‘Every part of my body hurt’
Please read her incredible article here. Her story mirrors my own so much it is scarey!
Here are a few bits from the article that really hit home for me.
When I was 27 – a skinny, grey-faced scrap, bleeding continuously and hardly able to stand upright – my disease was named. But it was named on the operating table, and to make me viable
Endometriosis is a condition that is under-researched and poorly understood.
Subsequent drug treatment expanded me to twice my previous size; I went to live in a body I didn’t recognise. Fatigue and intermittent pain are still my companions. My soul rattles around in its capacious house, and dwells on the life I might have had if, aged 11, I’d thrown down my wallpaper scraper and yelled, “I won’t put up with this!”
Endometriosis is unpredictable, capricious, tenacious, a destroyer of careers, families and relationships, and it is worth more money and research effort – not only for what we would learn about the disease itself, but for the light that would be shed on infertility, immunology, and the connection between illness and psychological states.
What seems crucial is for the sufferer to become informed and active in her own treatment.

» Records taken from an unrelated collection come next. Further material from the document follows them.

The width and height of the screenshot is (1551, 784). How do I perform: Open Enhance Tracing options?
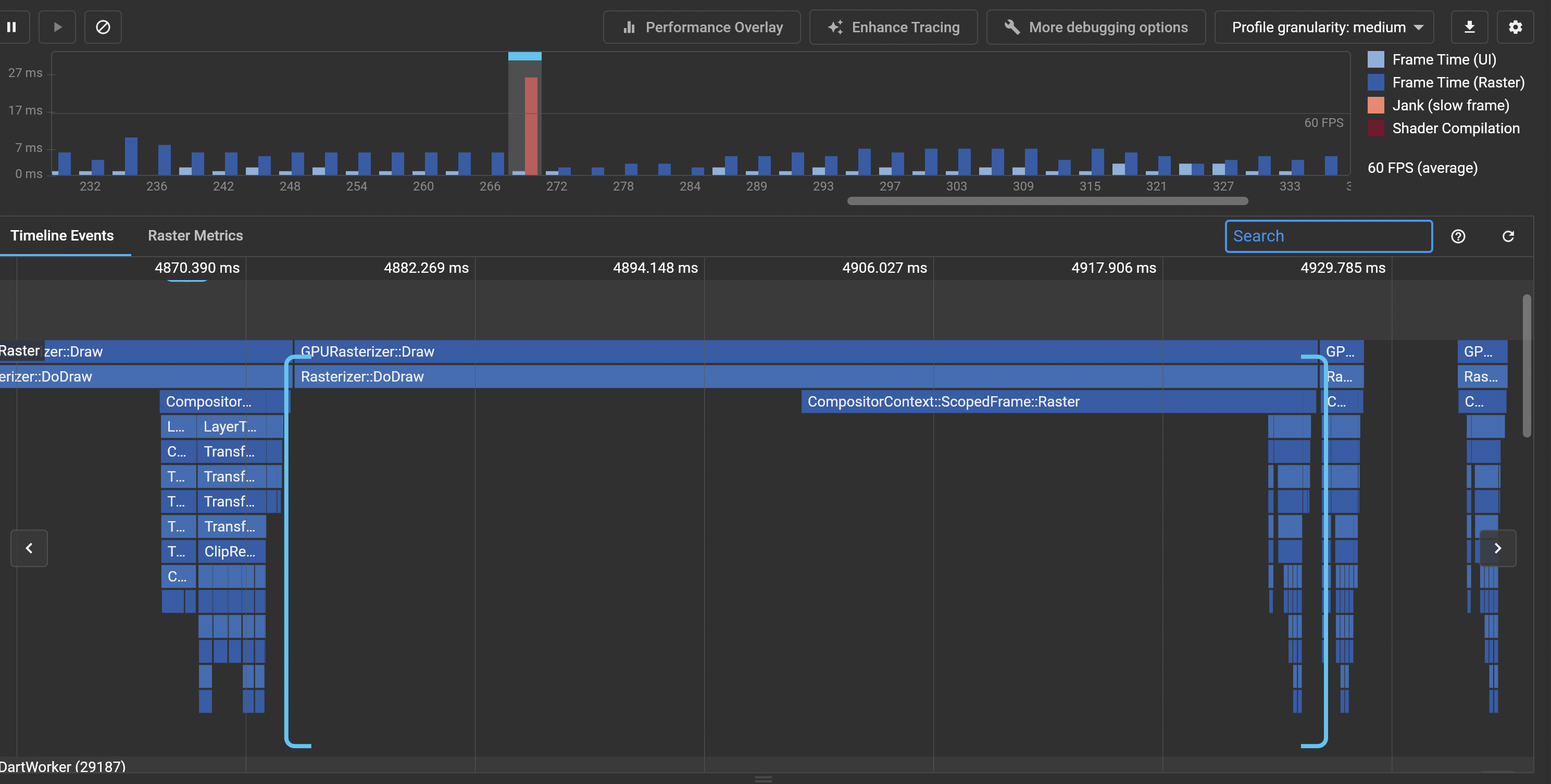tap(893, 27)
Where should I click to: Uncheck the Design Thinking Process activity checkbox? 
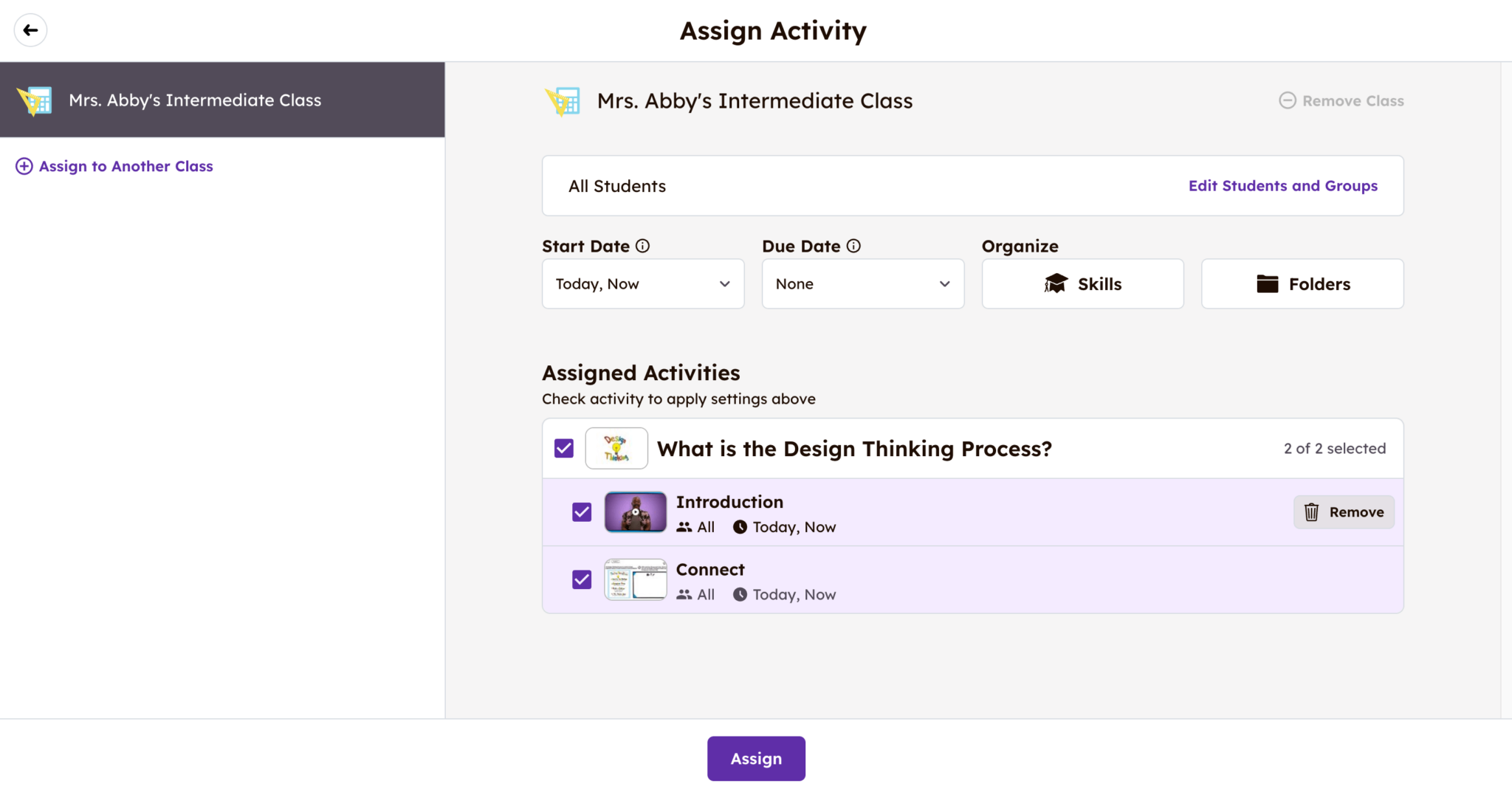(564, 448)
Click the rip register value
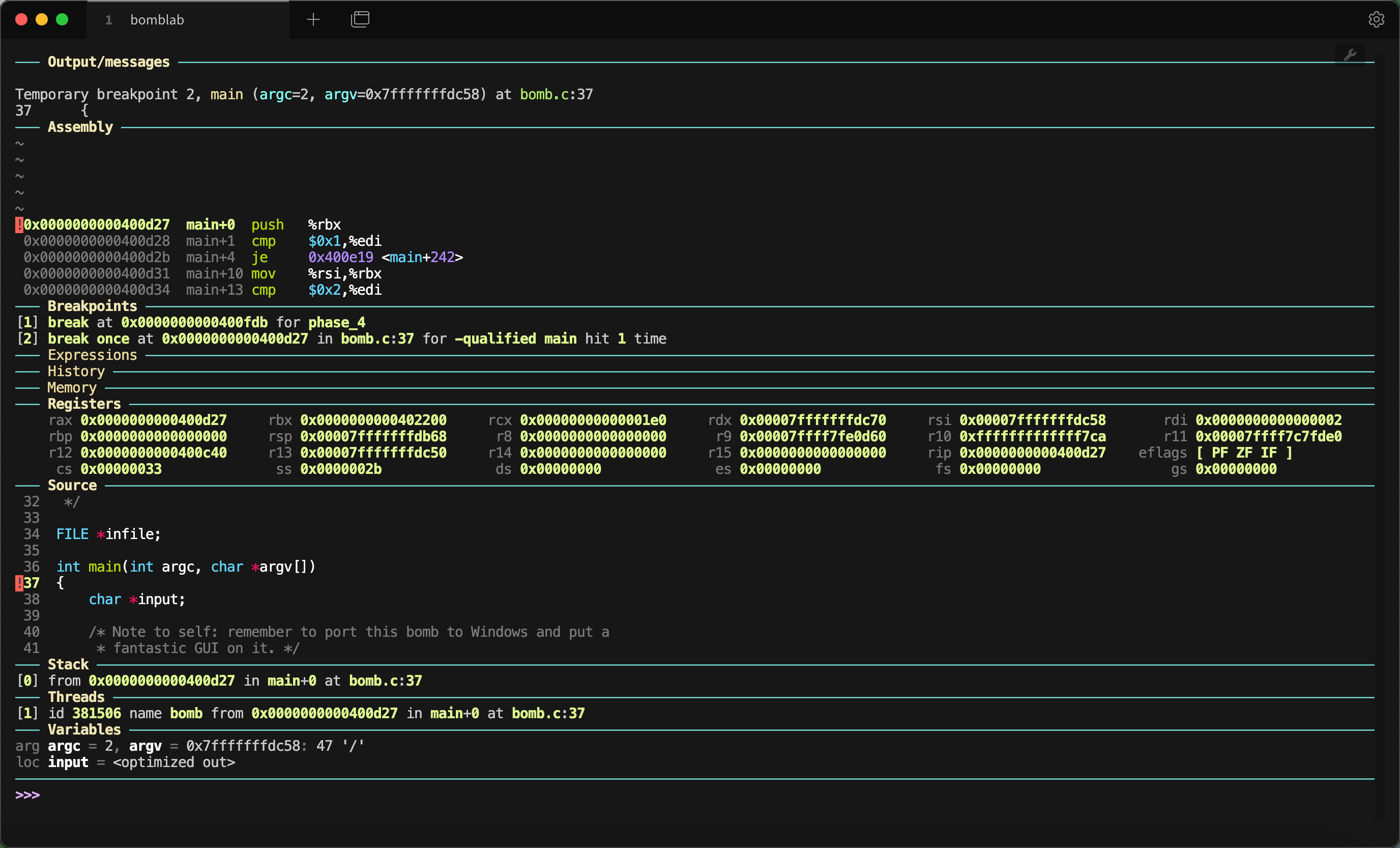Screen dimensions: 1400x848 [1032, 453]
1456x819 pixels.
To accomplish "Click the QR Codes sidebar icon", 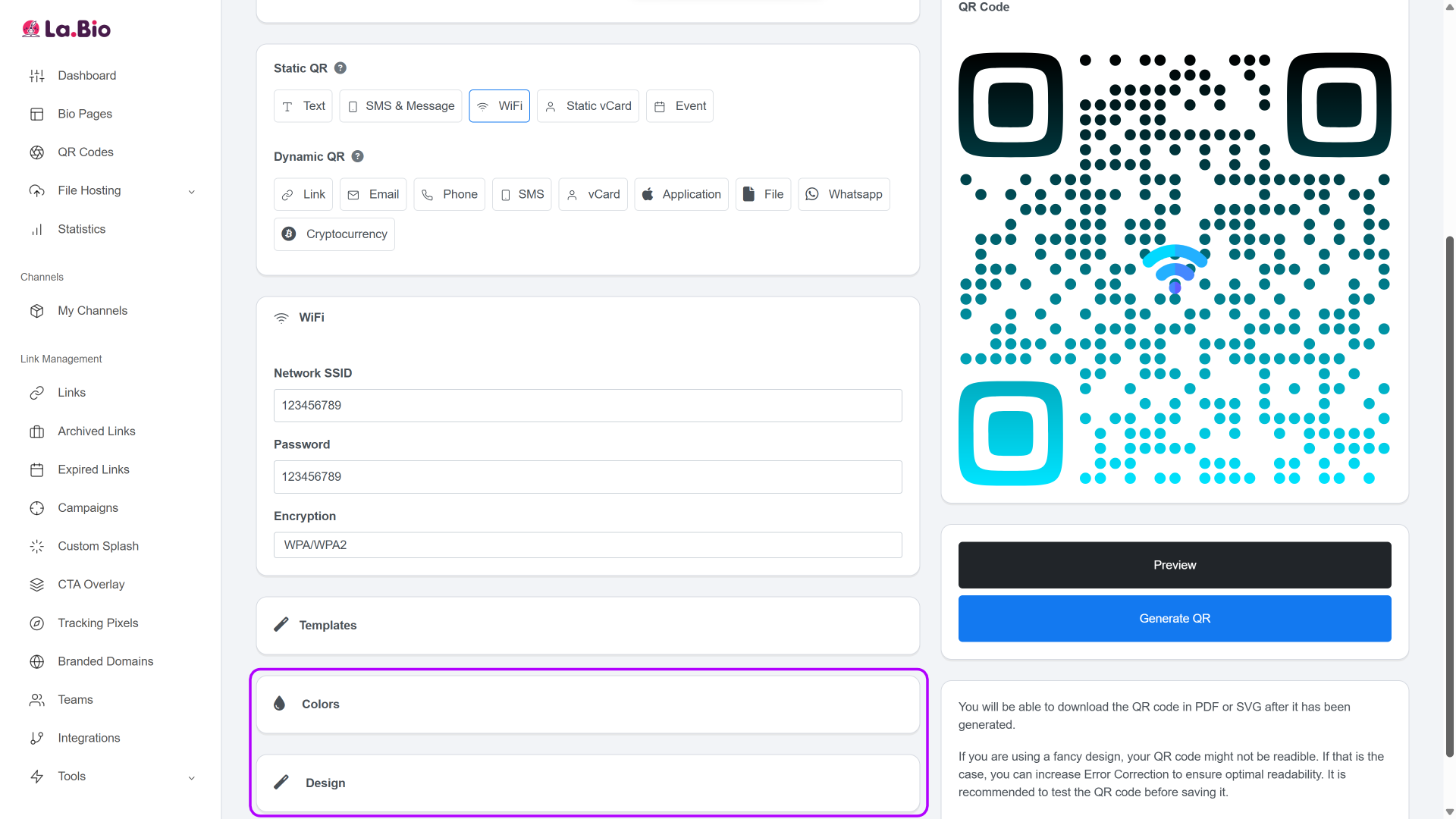I will coord(36,152).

No one will like me for saying this, but I’ve often noticed that it doesn’t seem to matter whether a woman goes in for yoga or reiki or dancing on hot coals at the full moon – she starts to get better when she starts to take charge.
Meanwhile it is urgent that doctors, nurses, teachers know about endometriosis and act on their knowledge, to spare young women years of pain, loss and emotional damage.